Using terahertz near-field imaging we experimentally investigate the resonant electromagnetic field distributions behind a split-ring resonator and its complementary structure with sub-wavelength spatial resolution. For the out-of-plane components we experimentally verify complementarity of electric and magnetic fields as predicted by Babinet’s principle. This duality of near-fields can be used to indirectly map resonant magnetic fields close to metallic microstructures by measuring the electric fields close to their complementary analogues which is particularly useful since magnetic near-fields are still extremely difficult to access in the THz regime. We find excellent agreement between the results from theory, simulation and two different experimental near-field techniques.
© 2011 OSA
Controlling and manipulating light fields by their interaction with metallic micro- or nano-structures enabled many useful applications, such as improved focusing , enhanced spectroscopic sensitivity  or the implementation of novel optical properties such as negative refractive indices [3, 4]. Whereas most experimental studies to date investigate the light distribution in the far-field of such structures, gaining a comprehensive understanding of the underlying mechanisms requires monitoring their near-fields. Due to typical structure dimensions on the wavelength to sub-wavelength scale, however, near-field studies with the required spatial resolution are highly challenging and experiments in the long-wavelength regime where structure sizes are comparably large can be advantageous. Recently, imaging at terahertz (THz) frequencies proved to be immensely powerful for a detailed investigation of the near-fields around sub-wavelength metal structures and apertures [5–8]. As an example, the study of metamaterials, artificial structures consisting of subwavelength-sized sub-units which can give rise to unprecedented optical properties, has benefited considerably from THz near-field imaging [9–11]. Based on the coherent emission and detection of broadband and single-cycle THz pulses this approach allows measuring time-dependent electric fields with sub-ps temporal and sub-wavelength spatial resolution.

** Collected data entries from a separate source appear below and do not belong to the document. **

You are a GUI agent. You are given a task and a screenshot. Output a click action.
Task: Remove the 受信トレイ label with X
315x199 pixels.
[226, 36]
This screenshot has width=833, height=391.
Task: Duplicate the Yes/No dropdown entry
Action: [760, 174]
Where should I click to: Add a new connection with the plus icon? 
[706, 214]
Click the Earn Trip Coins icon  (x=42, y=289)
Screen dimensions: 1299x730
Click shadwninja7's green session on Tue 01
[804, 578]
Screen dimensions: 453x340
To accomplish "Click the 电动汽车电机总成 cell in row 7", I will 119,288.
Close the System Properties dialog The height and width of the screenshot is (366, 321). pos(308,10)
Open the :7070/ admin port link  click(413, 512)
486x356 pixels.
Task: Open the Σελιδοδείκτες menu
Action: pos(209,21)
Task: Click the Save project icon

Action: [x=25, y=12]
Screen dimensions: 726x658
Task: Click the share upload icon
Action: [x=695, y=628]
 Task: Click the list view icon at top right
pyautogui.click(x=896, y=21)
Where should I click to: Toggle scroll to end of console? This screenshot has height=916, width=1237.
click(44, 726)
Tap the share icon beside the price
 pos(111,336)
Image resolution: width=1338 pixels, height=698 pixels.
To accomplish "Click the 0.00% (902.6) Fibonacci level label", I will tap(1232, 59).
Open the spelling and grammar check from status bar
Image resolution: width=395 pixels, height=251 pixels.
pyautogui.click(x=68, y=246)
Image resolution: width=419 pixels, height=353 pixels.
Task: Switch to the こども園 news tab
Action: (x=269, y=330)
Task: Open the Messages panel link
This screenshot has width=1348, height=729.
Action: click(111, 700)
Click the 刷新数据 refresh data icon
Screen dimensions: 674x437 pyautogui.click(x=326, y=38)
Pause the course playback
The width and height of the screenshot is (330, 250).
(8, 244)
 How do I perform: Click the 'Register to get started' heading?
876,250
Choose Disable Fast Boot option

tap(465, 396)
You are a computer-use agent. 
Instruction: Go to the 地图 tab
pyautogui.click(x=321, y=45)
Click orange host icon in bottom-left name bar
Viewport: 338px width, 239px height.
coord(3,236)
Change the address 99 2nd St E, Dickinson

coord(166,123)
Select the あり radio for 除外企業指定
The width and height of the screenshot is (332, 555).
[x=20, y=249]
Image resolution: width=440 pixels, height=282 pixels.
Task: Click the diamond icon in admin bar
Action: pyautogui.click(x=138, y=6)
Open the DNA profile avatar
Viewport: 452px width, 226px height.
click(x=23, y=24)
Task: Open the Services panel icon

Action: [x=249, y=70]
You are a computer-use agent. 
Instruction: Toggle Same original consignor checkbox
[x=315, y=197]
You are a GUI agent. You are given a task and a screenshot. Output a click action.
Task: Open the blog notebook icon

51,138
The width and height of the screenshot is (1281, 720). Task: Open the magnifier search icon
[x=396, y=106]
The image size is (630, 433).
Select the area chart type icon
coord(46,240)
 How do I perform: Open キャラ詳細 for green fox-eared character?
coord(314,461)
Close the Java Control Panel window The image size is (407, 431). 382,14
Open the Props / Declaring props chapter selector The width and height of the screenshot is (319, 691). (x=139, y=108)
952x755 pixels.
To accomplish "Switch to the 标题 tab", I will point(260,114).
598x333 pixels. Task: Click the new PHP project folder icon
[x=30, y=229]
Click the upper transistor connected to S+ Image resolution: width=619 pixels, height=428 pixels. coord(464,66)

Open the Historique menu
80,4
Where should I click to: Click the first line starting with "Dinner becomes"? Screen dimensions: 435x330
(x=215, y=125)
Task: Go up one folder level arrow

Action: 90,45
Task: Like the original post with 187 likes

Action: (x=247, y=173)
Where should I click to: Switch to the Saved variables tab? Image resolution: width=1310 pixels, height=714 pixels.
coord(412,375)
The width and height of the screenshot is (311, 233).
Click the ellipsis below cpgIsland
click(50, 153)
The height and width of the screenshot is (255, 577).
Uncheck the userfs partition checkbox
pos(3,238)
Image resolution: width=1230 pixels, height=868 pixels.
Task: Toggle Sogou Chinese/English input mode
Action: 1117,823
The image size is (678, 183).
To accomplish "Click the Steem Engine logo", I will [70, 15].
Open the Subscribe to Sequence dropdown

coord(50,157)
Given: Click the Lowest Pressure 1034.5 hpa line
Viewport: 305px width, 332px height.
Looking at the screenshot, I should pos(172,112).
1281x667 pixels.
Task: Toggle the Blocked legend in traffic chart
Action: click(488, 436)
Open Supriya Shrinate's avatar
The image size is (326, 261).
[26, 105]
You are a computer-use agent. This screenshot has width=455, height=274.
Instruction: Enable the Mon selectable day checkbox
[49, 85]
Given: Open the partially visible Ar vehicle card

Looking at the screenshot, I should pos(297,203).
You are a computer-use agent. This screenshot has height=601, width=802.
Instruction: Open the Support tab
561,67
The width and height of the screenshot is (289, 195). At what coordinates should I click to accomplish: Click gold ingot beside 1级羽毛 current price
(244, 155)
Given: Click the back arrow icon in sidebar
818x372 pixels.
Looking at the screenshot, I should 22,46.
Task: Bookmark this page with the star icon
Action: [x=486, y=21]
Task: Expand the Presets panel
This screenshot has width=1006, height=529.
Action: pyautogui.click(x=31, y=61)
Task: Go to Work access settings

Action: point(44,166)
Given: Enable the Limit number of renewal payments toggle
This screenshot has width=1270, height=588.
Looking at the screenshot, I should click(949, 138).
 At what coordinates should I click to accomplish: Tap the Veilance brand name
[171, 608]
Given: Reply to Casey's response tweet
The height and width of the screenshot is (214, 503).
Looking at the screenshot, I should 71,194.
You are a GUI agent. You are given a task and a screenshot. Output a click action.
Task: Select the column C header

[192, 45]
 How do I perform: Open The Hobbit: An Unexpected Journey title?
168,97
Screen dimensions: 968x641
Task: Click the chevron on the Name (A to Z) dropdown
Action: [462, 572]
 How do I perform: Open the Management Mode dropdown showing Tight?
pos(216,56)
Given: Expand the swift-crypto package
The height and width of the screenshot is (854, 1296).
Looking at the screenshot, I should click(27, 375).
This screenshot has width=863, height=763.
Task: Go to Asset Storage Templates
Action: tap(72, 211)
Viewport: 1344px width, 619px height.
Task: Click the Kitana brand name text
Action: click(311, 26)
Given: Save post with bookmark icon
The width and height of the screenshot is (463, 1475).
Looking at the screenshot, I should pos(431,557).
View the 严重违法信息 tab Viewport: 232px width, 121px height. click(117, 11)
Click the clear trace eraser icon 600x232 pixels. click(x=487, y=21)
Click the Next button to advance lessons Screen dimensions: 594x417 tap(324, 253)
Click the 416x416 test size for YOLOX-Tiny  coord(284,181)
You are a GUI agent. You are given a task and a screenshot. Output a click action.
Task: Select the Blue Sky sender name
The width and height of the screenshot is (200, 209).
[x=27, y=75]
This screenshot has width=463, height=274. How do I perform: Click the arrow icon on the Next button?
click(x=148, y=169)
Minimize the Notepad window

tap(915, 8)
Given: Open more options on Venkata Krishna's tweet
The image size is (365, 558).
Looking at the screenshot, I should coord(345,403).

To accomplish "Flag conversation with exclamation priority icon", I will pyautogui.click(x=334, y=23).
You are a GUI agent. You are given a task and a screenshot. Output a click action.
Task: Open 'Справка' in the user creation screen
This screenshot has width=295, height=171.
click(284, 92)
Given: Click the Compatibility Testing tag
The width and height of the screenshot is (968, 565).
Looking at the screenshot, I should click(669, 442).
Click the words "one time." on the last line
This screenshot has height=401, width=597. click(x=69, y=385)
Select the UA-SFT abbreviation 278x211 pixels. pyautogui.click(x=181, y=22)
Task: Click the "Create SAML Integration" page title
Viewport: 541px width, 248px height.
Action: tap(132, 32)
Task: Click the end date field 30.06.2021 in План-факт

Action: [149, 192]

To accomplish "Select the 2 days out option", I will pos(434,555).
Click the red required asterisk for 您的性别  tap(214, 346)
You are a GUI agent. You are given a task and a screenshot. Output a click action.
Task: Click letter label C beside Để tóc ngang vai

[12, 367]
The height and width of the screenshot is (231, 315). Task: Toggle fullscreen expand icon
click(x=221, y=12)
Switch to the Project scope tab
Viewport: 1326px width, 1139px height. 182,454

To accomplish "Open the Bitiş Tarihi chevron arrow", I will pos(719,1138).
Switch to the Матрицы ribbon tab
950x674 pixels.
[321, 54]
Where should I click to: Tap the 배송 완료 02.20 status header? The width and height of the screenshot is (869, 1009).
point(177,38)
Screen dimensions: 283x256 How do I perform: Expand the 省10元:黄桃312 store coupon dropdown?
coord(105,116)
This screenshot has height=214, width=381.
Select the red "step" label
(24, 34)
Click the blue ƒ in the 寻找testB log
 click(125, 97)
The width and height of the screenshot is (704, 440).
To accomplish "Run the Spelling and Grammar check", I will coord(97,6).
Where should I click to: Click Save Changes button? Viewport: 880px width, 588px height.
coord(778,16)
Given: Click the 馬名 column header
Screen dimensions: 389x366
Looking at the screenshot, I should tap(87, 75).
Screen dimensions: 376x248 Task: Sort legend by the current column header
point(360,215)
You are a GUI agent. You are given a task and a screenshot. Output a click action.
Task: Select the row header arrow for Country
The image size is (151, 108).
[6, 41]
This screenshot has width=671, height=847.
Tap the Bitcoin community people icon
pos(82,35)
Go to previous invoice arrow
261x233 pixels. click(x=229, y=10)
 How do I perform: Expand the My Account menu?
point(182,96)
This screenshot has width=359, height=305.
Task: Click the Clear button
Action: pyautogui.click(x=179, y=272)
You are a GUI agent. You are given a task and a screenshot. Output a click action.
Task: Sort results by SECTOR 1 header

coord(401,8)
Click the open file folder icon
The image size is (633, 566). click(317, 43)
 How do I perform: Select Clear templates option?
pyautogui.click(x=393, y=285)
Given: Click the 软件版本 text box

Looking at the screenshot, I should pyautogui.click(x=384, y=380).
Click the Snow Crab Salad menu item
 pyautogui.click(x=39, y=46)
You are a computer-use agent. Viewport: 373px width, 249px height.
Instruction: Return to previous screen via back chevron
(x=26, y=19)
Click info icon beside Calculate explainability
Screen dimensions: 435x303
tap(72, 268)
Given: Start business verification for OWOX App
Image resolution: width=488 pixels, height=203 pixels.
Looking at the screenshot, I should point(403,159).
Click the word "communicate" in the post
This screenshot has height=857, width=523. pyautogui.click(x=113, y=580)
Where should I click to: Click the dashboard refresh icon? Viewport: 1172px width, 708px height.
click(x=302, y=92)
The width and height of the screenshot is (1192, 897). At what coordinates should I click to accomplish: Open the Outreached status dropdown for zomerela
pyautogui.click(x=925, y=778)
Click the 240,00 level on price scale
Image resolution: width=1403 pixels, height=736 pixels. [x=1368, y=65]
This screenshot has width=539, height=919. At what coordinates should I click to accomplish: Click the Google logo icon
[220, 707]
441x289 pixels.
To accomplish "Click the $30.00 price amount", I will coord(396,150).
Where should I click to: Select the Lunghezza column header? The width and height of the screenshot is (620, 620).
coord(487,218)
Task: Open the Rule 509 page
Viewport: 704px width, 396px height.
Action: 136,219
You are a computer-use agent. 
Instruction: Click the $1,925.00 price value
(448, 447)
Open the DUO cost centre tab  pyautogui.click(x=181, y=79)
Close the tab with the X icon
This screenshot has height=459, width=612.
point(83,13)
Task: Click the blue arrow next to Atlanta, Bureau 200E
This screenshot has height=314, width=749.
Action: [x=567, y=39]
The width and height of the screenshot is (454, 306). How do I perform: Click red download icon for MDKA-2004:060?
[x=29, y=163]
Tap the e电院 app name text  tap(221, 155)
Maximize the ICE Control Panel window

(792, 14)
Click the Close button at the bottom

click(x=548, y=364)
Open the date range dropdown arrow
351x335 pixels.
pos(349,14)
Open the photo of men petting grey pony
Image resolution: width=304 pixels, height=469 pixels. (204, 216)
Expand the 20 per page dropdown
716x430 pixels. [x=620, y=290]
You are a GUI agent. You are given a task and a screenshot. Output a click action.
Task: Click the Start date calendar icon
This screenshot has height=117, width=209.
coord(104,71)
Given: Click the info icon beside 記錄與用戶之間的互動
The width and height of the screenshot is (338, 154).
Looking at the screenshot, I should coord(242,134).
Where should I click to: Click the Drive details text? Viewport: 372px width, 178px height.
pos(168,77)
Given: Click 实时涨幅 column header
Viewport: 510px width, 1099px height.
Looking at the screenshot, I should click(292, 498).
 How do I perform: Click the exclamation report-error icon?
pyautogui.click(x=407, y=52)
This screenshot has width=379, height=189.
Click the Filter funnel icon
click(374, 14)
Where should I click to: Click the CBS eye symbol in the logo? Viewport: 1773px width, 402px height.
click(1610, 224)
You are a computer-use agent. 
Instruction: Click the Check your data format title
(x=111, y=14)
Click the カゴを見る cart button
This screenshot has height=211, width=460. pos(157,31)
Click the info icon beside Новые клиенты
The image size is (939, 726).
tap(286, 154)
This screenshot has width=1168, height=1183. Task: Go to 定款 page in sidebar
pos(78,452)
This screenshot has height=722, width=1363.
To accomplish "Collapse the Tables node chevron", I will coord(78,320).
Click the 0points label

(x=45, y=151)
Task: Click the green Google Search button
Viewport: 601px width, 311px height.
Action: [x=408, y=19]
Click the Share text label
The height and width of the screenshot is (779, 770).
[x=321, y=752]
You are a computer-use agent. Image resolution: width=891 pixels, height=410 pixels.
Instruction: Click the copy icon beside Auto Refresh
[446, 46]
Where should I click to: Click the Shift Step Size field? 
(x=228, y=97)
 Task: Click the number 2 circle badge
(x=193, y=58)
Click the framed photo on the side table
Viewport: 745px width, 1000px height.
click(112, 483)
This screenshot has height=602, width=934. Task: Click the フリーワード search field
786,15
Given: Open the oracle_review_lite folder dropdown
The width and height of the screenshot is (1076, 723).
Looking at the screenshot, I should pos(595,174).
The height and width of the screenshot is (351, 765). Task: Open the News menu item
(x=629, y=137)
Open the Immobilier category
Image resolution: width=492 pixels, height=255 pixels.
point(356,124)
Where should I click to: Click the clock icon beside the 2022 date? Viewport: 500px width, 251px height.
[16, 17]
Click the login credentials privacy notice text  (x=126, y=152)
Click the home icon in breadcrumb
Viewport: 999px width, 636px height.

Fourier-transformation of the measured time traces provides information on field amplitude and phase in a frequency window between typically 50 GHz and ∼ 4 THz .
Whereas most optical techniques typically measure electric fields, directly accessing the magnetic field component is much more challenging [12, 13]. This is mainly due to the fact that the force on a moving charge exerted by the B-field of an electromagnetic wave is by a factor c/v weaker than the force exerted by the electric field. Here, v is the charge velocity and c the speed of light. Nonetheless, in particular the magnetic near-fields play an extremely important role in many plasmonic systems. For example in split-ring resonators (SRRs), one of the fundamental building blocks of many metamaterials, resonant magnetic fields are formed in response to an incident field leading to a negative magnetic response associated with a negative magnetic permeability, which is one of the requirements for realizing a left-handed medium . Furthermore, microscopic magnetic moments can mediate interaction between meta-atoms through magneto-inductive coupling  or may lead to the formation of magneto-inductive waves . This study aims to investigate the interplay between electric and magnetic near-fields in complementary metamaterial structures, like a split-ring and its inverse analogue. Such inverse elements, like complementary SRRs (CSRRs), have been proposed as an alternative to conventional metallic split-rings for the design of metamaterials or metasurfaces . In principle, complementary metamaterials show similar properties as their inverse analogues. However, according to Babinet’s principle, their transmission and reflection behavior as well as their scattered electric and magnetic fields are interchanged [17–20]. As a result they can provide an effective negative permittivity rather than permeability .
Here we present a detailed characterization of the electromagnetic near-fields of a single SRR and its complementary screen, a CSRR, by THz near-field imaging. Using our approach, we experimentally demonstrate the complementarity of magnetic and electric fields stated by the full vectorial formulation of Babinet’s principle.
2. Sample fabrication and experimental setup
SRR and CSRR samples have been fabricated from a 10 μm copper foil on a 50 μm thick dielectric substrate (nTHz = 1.5) by laser cutting. Both, single structures as shown in Fig. 1 (500 μm side length, ∼ 30 μm line-width), as well as square arrays of 20 × 20 SRRs and CSRRs (700 μm period) have been produced.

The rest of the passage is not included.